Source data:
::::

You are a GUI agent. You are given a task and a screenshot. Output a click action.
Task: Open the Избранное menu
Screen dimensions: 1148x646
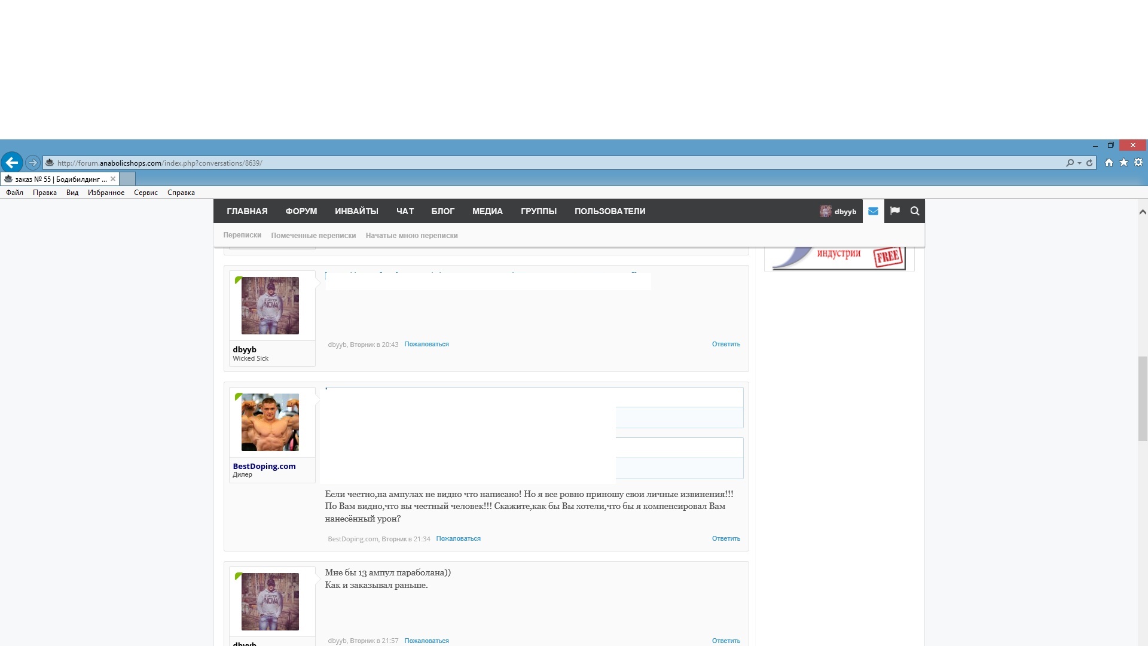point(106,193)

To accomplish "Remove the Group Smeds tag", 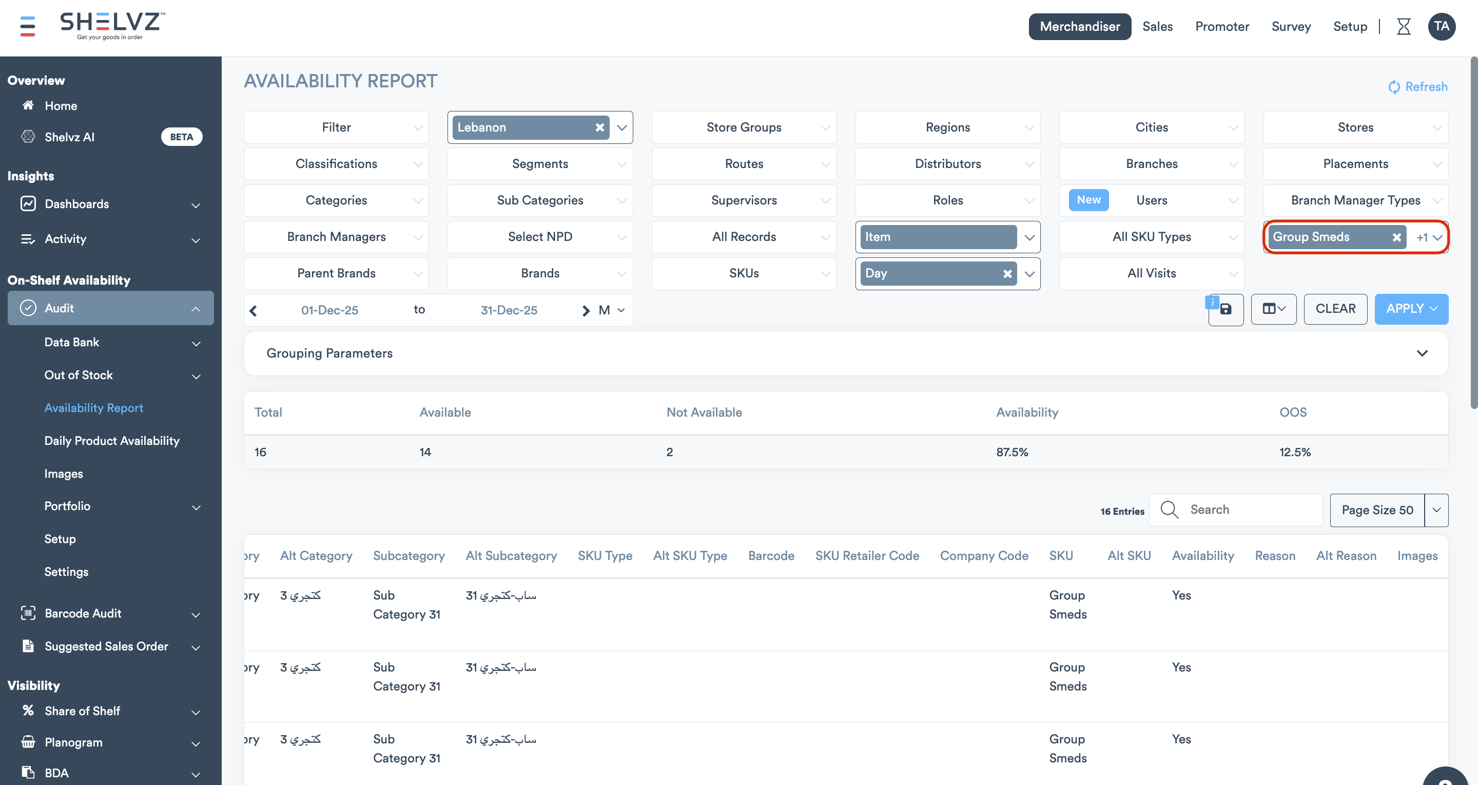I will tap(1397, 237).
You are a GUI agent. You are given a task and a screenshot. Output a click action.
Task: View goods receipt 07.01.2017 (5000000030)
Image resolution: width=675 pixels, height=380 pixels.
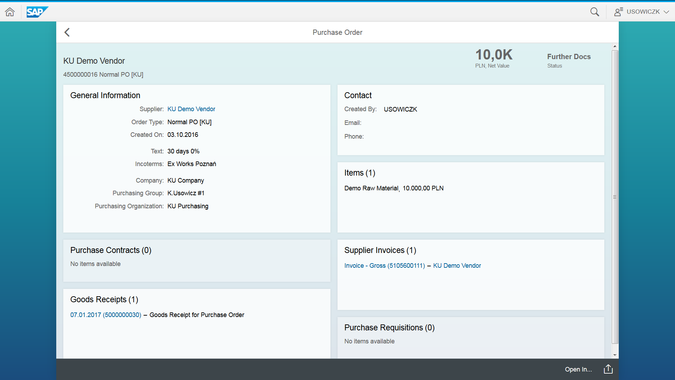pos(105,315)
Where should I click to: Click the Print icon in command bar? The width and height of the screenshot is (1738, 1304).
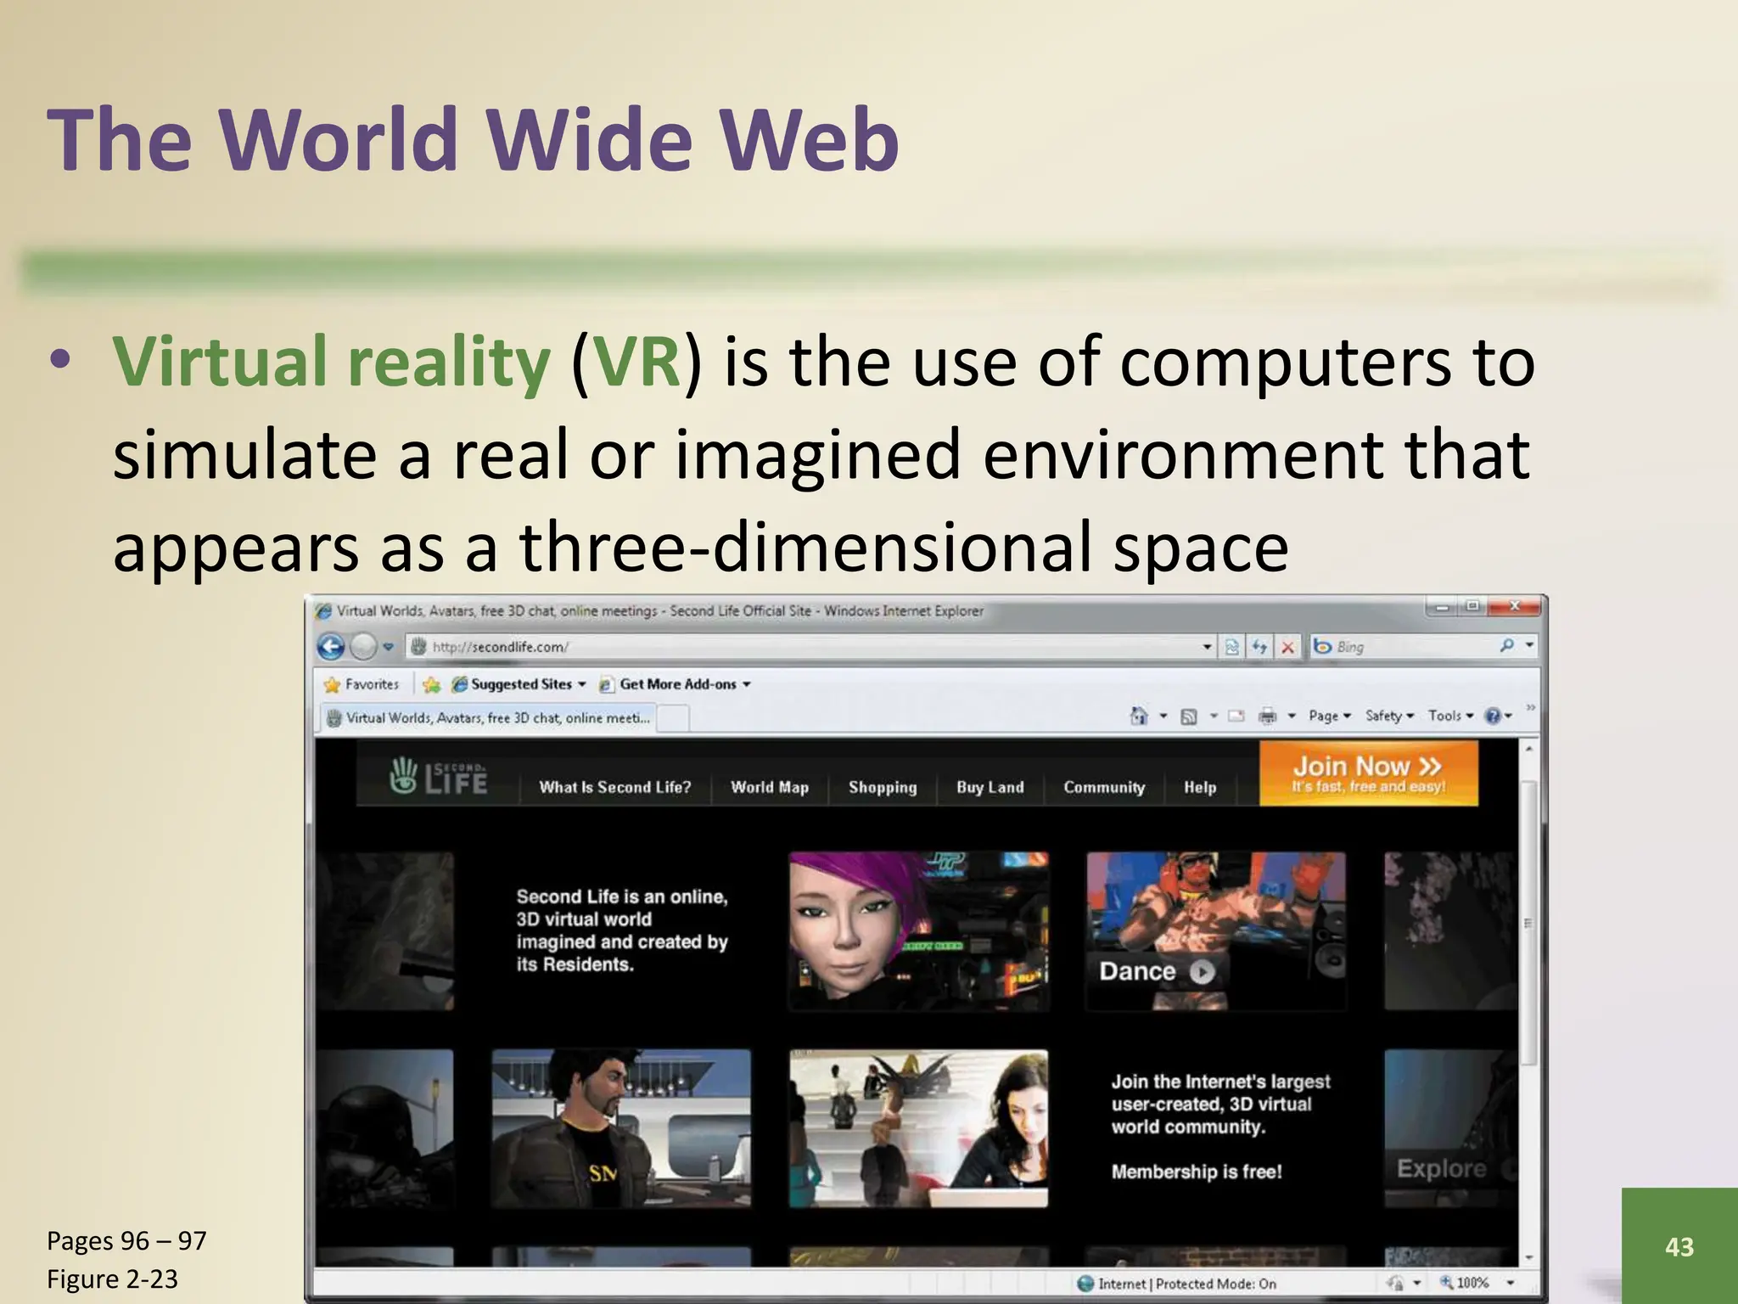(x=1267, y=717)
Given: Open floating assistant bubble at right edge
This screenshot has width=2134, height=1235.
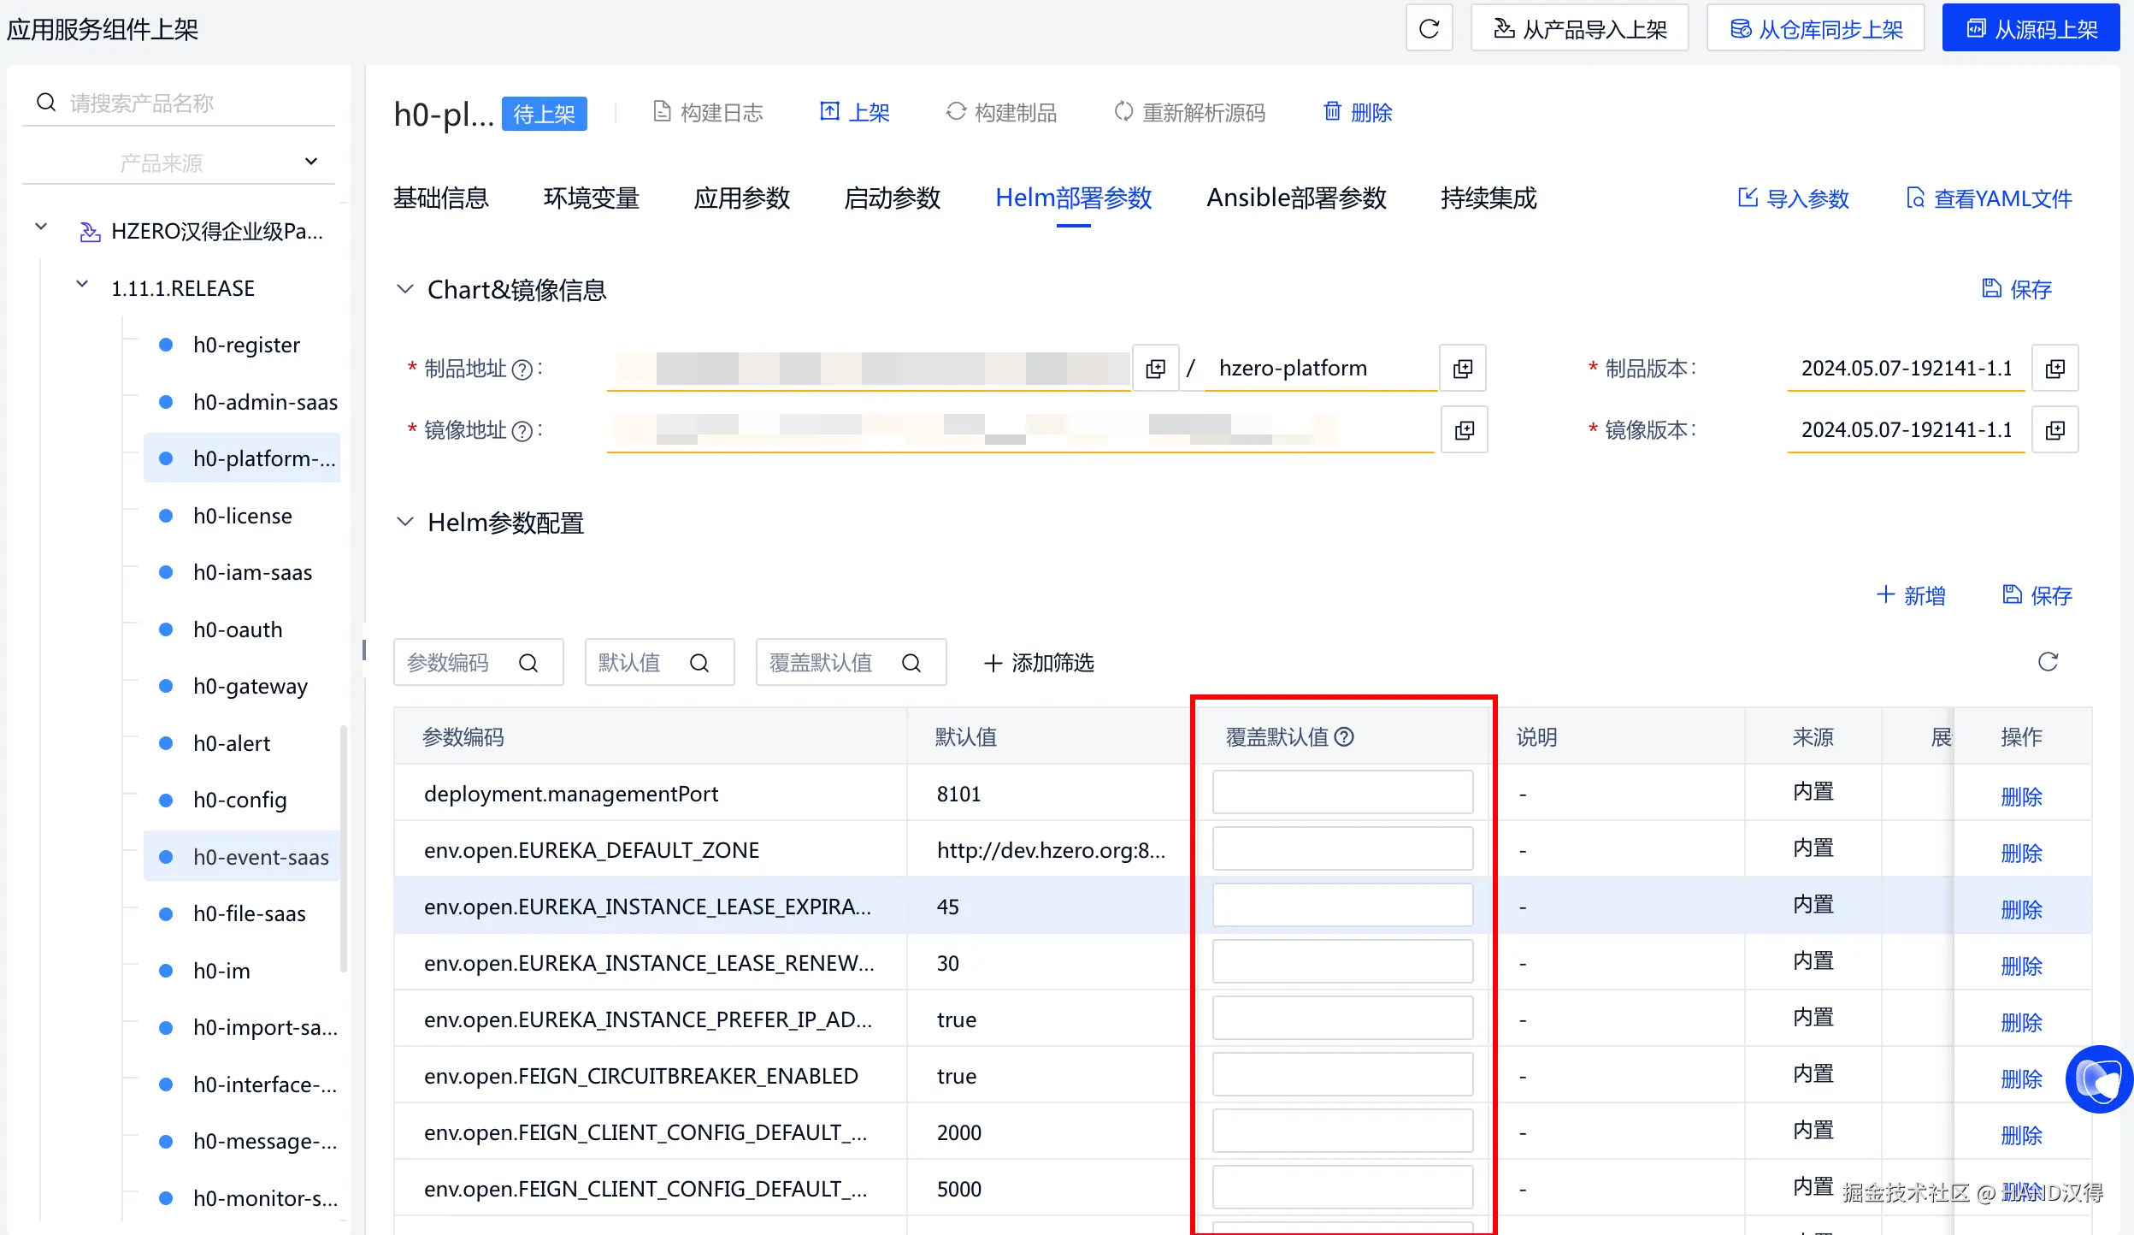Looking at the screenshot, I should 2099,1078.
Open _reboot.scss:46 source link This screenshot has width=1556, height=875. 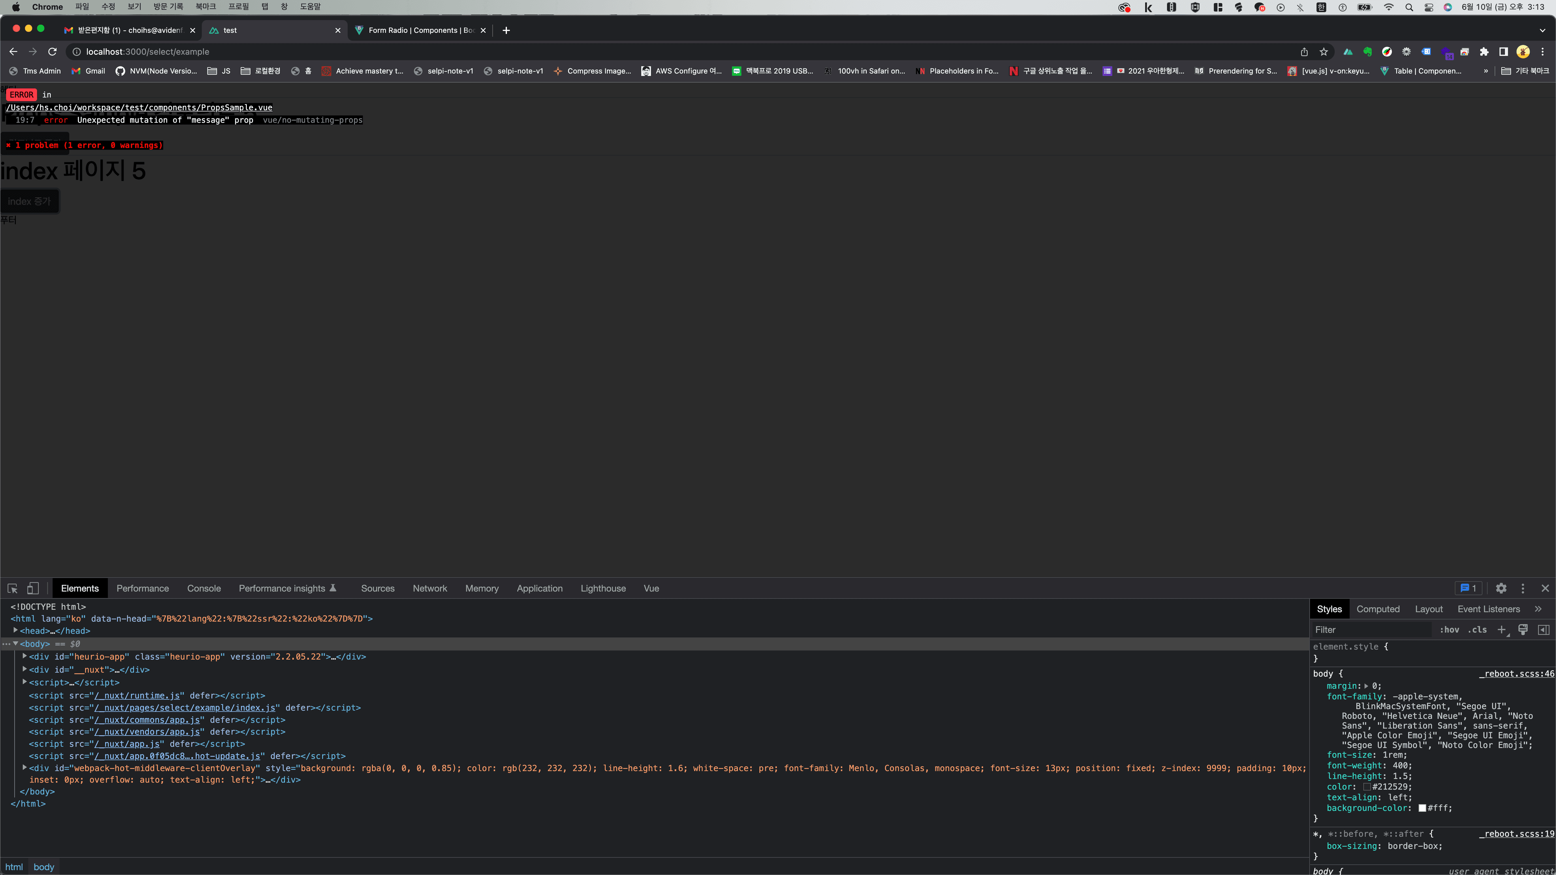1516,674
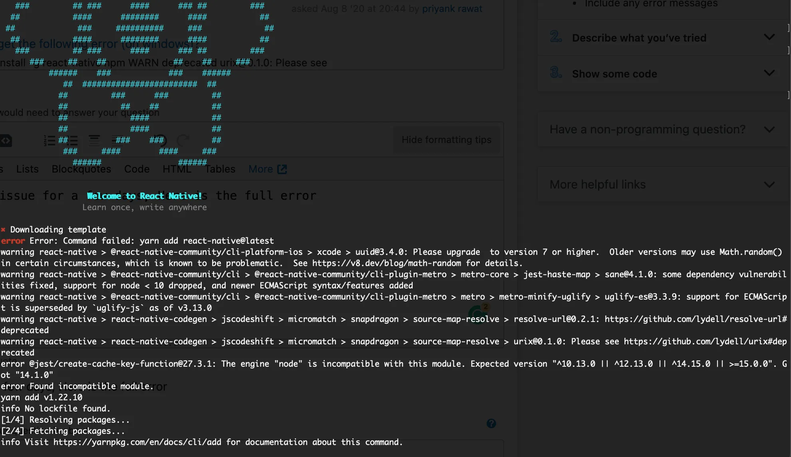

::::

> **AIM OF THE TASK**: Within the data above, repeat exactly the lines from the one bearing "Image resolution: width=675" through the one bearing "Given: Open floating". Include no pictures and nothing else.

> **ANSWER SPACE**:
Image resolution: width=675 pixels, height=380 pixels.
pos(105,315)
Where should I click to: Click the Print icon in command bar? The width and height of the screenshot is (1738, 1304).
(x=1267, y=717)
Given: Open floating assistant bubble at right edge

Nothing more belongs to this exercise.